O estudo mostrou que o grau de satisfação que os homens sentiam nas suas relações foi decisivo para um envelhecimento mais feliz e saudável. “As pessoas que se sentiam mais satisfeitas com as suas relações, aos 50 anos, foram as mais felizes aos 80 anos.”
“Os nossos homens e mulheres mais felizes disseram, aos 80 anos, que nos dias em que tinham mais dores físicas a sua disposição continuava feliz. Mas as pessoas que tinham relações infelizes, nos dias em que tinham mais dores físicas, elas eram reforçadas pelo sofrimento emocional.”
A terceira e última lição é que as boas relações protegem não só o corpo, como também o cérebro.
“Uma relação bem estabelecida com outra pessoa, aos 80 anos, é protetora. As pessoas que têm relações em que sentem que podem contar com outra pessoa em alturas de necessidade mantêm uma memória mais viva durante mais tempo. As pessoas com relações em que sentem que não podem contar com o outro são as que experimentam um declínio de memória mais precoce. As boas relações não têm que ser sempre fáceis. Alguns dos nossos octogenários podem discutir dia sim, dia não. Mas enquanto sentirem que podem contar um com o outro, quando as coisas aquecem, essas discussões não se fixam na memória.”
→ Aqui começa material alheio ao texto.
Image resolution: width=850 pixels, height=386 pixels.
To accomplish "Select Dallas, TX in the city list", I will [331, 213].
Pelas lições aprendidas, a tal felicidade parece fácil, não? Waldinger tem uma resposta para isso: somos seres humanos e lidar com a família e com os amigos é algo complicado, que dura a vida toda.
“O que gostaríamos mesmo é de uma receita rápida, qualquer coisa que possamos arranjar que nos dê uma via boa e a mantenha dessa forma. As relações são conturbadas e complicadas.”
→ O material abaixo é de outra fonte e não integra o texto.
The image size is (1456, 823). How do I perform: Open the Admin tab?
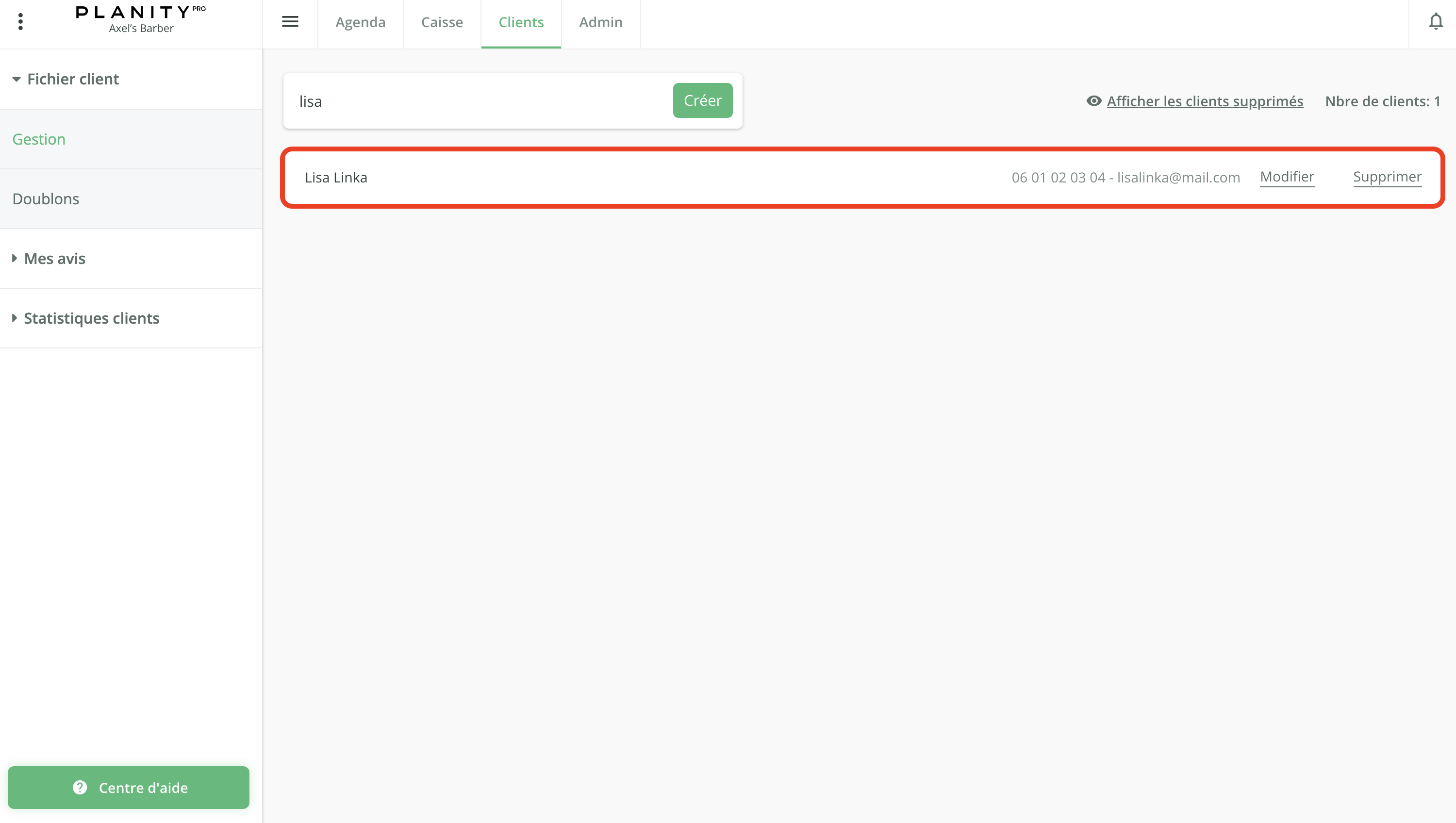600,22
Para se apoiar em boas relações, ele sugere atitudes cotidianas e acessíveis, como substituir a TV por tempo com as pessoas, fazer passeios, animar uma relação amorosa adormecida e falar com algum familiar com quem não se fala há anos.
“Essas contendas familiares têm um efeito terrível na pessoa que guarda rancores”.